Abstract
Our knowledge of the biology underlying the development of brain metastases (BM) from breast cancer has improved over the last decade due to large clinical epidemiological studies, animal models of metastasis, and the use of high-resolution gene expression profiling technologies. However, there are still major gaps in our understanding of the mechanisms utilized by breast cancer cells to colonize the brain microenvironment, thus our arsenal of therapies remains relatively nonspecific, and the prognosis for breast cancer patients with BM remains poor. Additional insights into these mechanisms are necessary to facilitate the development of new preventive and curative therapeutic regimens to block this fatal disease.
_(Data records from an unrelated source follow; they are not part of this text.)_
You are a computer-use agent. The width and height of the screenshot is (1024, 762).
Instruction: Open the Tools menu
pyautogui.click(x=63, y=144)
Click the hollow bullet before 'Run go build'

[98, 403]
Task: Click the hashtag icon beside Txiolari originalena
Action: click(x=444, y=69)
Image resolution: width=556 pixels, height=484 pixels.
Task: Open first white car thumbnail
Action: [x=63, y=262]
This paper aims to provide a general overview for the readers of what has been achieved in this field of research and its translation into clinical practice to date and to highlight exciting new areas of research that promise to inform the development of new targeted therapies for BM.
Highlights
Metastasis, or metastatic disease, is the spread of cancer cells from one organ to a distant site via the blood or lymph
Analysis of large autopsy series has showed that lung, breast, melanoma, renal, and colon cancers are the most common primary tumours to metastasize to the brain [2, 3]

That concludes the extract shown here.